Photographer: Jack Atley/Bloomberg

Charting the Markets: Stocks Sliding as Central Banks Decide

Kiwi rises after RBNZ cuts interest, oil's losing run comes to an end and Glencore shares jump.

Global stocks are falling for a fourth session in a day dominated by central bank decisions. The Reserve Bank of New Zealand cut interest rates while The Bank of Korea and The Swiss National Bank kept rates at a record low. The Bank of England followed suit, holding borrowing costs at a record low 0.5 percent. Emerging-markets equities are sinking for a seventh day, the longest losing stretch since August, as the prospect of a U.S. interest rate hike next week lessens the appeal of riskier assets. European stocks are slipping for the seventh session in eight.

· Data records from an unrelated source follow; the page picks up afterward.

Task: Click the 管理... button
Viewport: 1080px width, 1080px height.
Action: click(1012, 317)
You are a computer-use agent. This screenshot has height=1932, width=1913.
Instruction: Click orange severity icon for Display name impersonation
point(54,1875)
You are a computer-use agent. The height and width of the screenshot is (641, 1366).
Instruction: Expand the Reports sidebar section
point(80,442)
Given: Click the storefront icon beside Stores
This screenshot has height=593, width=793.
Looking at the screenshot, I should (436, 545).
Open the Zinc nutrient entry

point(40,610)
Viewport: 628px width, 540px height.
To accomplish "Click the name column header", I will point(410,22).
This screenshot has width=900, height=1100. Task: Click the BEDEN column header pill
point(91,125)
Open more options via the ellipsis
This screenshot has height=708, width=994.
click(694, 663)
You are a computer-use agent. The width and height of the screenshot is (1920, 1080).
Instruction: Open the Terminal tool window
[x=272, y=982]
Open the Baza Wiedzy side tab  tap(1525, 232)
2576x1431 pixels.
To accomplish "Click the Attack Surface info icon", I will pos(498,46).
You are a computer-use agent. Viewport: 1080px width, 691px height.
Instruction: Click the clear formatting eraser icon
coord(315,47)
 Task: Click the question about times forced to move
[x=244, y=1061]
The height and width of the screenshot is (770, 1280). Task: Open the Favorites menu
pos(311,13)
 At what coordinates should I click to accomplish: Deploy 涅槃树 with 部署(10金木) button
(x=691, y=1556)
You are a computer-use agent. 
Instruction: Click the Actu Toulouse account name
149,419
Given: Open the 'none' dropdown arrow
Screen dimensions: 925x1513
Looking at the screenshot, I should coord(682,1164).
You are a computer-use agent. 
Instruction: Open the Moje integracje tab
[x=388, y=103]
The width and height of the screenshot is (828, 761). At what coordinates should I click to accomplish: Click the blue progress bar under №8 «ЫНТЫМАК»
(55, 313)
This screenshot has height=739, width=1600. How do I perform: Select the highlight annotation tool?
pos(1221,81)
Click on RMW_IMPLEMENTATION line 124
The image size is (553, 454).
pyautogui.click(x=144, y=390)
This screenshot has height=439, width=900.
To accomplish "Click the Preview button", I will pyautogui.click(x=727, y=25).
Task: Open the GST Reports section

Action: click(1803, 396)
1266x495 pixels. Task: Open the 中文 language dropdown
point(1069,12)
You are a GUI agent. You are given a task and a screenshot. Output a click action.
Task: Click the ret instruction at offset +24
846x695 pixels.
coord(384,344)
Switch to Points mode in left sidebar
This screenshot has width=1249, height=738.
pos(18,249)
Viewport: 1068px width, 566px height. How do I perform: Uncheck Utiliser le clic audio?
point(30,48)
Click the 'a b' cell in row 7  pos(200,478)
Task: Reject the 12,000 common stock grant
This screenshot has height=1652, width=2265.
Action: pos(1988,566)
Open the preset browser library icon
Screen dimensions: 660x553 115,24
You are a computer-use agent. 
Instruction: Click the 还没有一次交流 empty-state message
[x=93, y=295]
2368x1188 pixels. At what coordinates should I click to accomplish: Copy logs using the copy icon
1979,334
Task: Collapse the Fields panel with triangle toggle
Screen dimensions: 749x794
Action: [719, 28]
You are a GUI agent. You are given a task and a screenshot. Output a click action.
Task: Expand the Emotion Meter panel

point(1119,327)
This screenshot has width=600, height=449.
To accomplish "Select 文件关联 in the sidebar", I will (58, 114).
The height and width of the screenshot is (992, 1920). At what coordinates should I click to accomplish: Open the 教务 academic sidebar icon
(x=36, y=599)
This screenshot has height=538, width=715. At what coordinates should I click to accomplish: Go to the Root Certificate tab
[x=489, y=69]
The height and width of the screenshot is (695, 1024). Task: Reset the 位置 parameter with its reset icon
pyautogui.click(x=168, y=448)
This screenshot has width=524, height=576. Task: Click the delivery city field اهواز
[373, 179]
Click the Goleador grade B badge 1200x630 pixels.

New Zealand's dollar rose against all but one of its major peers after the nation's central bank signaled today's rate cut should be enough to return inflation to target. The RBNZ lowered the official cash rate a quarter percentage point to 2.5 percent, the fourth reduction this year. Any more cuts risk further igniting Auckland's property boom. Economists still aren't convinced the RBNZ is finished. ASB Bank and HSBC are among the banks forecasting further policy loosening in 2016. The New Zealand dollar is the best performing major currency this quarter against the U.S. dollar, rising 5 percent.


Brent crude oil is rising for the first time in five days. Its four-day slump came after OPEC effectively abandoned its output target on Friday. U.S. stockpiles dropped for the first time in 11 weeks, falling the most since December 2012, as refiners drain tanks to cut their tax burden, which is determined by year-end levels. Nationwide supplies remain more than 120 million barrels above the five-year average. Crude oil closed Wednesday at $40.11 in London. 


Glencore wants to speed up cutting its $30 billion debt pile. The Swiss commodities trader and miner plans to reduce net debt to between $18 billion and $19 billion by the end of 2016. It had a previous target of the low $20s billion. Capital spending will also be trimmed next year to $3.8 billion from an earlier estimate of $5 billion. The company has already scrapped its dividend, raised $2.5 billion in a share sale, signed a $900 million silver streaming deal and started talks on selling a stake in its agricultural unit. Glencore is the second worst performing stock on the FTSE 100 Index in 2016, plunging 70 percent. Only Anglo American has fared worse.